[Stored records]
______

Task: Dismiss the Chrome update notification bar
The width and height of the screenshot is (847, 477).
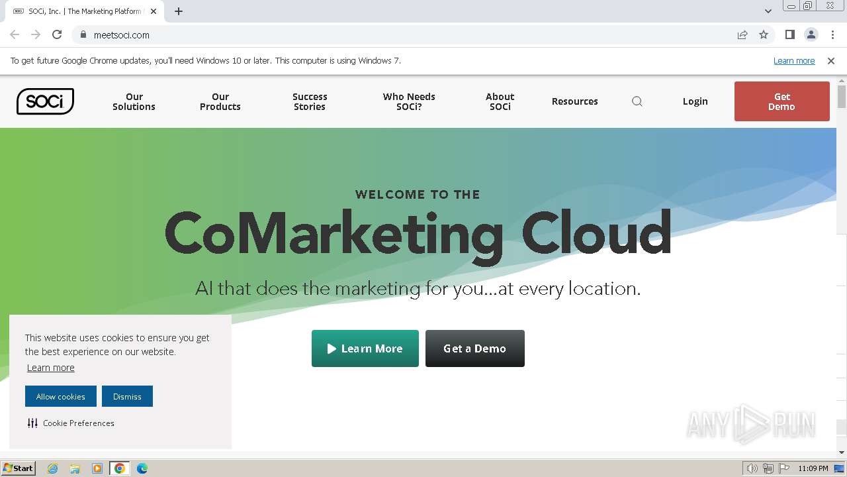Action: 831,60
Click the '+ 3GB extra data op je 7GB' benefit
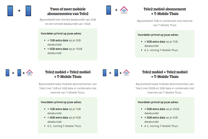This screenshot has width=208, height=139. 161,44
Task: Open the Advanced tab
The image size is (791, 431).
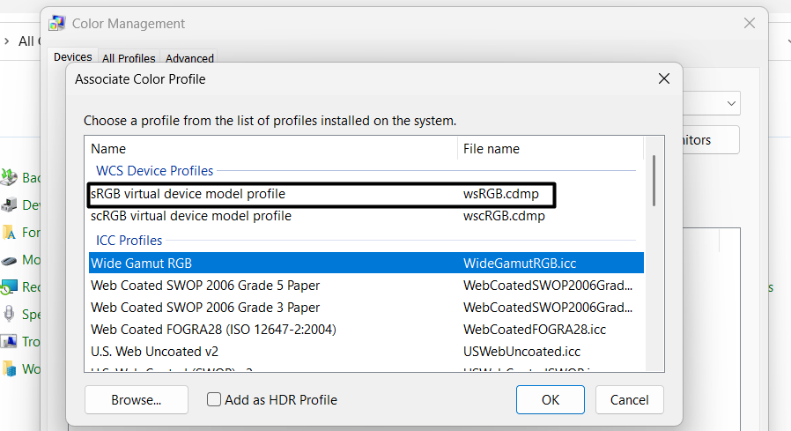Action: [189, 58]
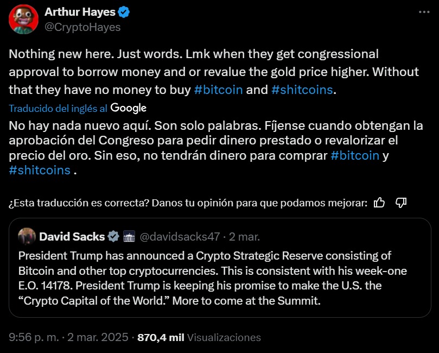Click the government building badge icon

pos(129,236)
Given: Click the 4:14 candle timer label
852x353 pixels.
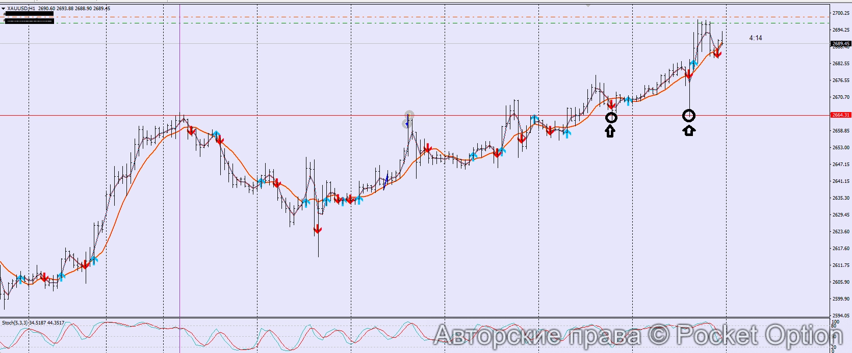Looking at the screenshot, I should tap(756, 38).
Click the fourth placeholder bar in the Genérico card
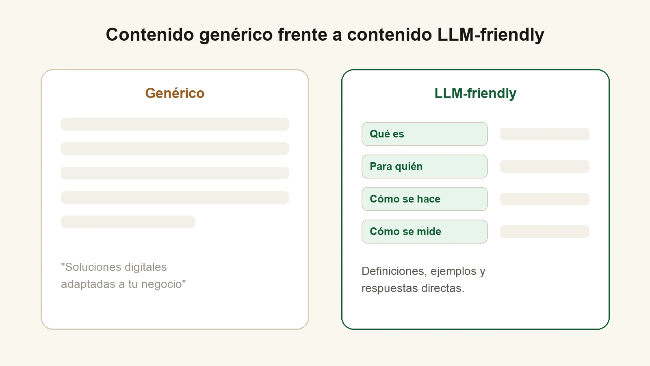This screenshot has height=366, width=650. pos(175,197)
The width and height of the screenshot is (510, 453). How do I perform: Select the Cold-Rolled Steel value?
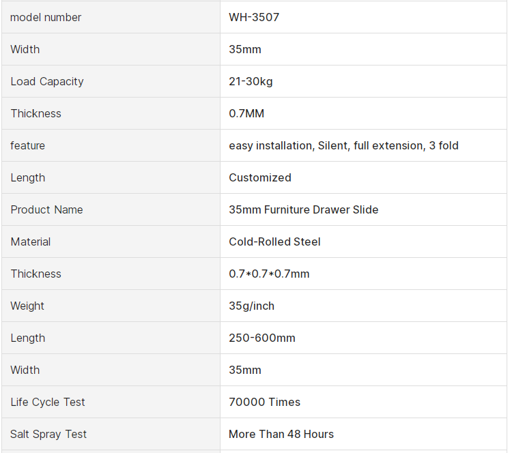point(274,242)
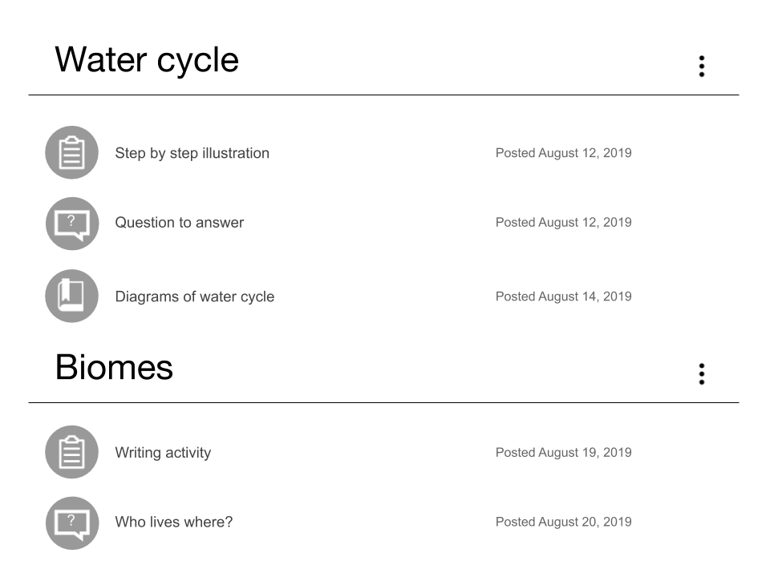This screenshot has width=770, height=577.
Task: Click the Diagrams of water cycle material icon
Action: (x=71, y=296)
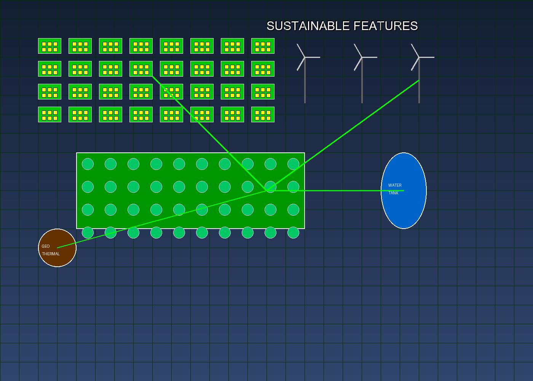The image size is (533, 381).
Task: Toggle a circle in the building's top row
Action: click(x=110, y=163)
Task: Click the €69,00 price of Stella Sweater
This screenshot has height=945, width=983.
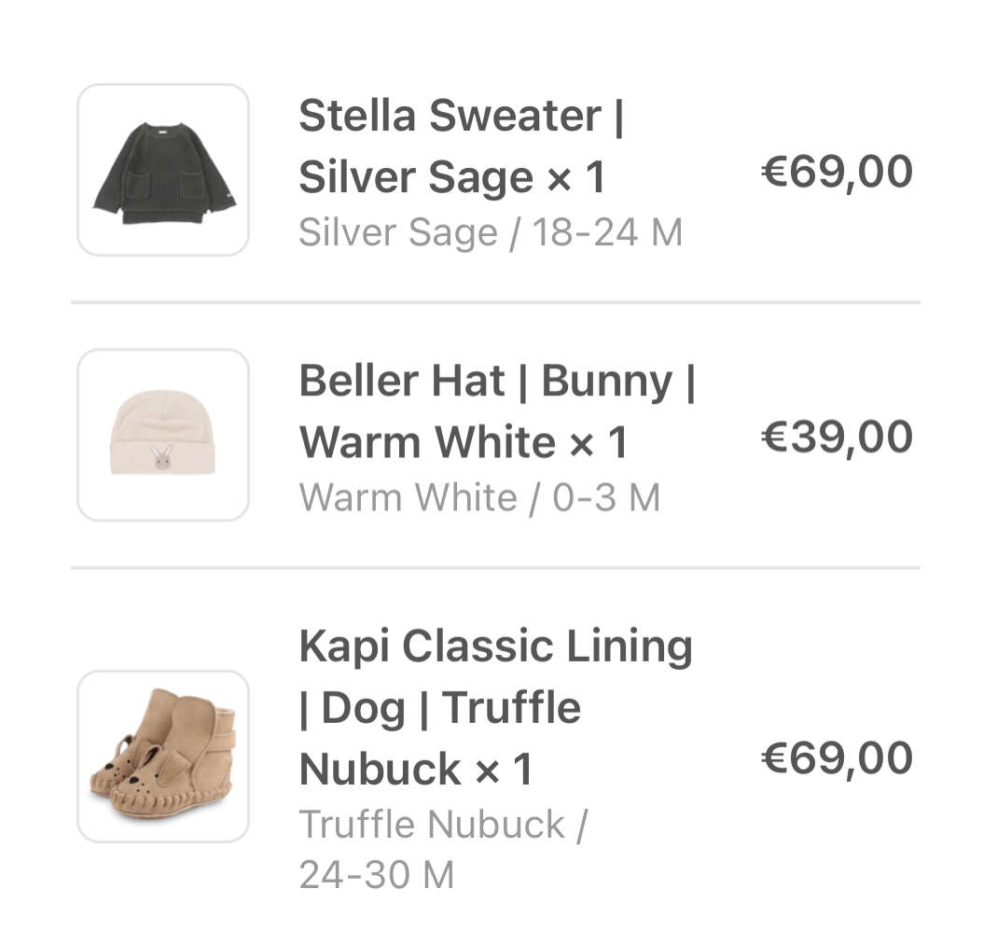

______

▶ **Work instruction**
Find the line holding "852x353 pixels." in the data above. Retype it and every later line exactly, through the end, but not the pictures.

▶ **Answer area**
852x353 pixels.
Looking at the screenshot, I should tap(756, 38).
Click the fourth placeholder bar in the Genérico card
This screenshot has height=366, width=650. pos(175,197)
The width and height of the screenshot is (510, 453). How do I perform: Select the Cold-Rolled Steel value?
point(274,242)
This screenshot has width=770, height=577.
Task: Click the Diagrams of water cycle material icon
Action: (x=71, y=296)
The image size is (533, 381).
Task: Toggle a circle in the building's top row
Action: click(x=110, y=163)
Task: Click the €69,00 price of Stella Sweater
This screenshot has height=945, width=983.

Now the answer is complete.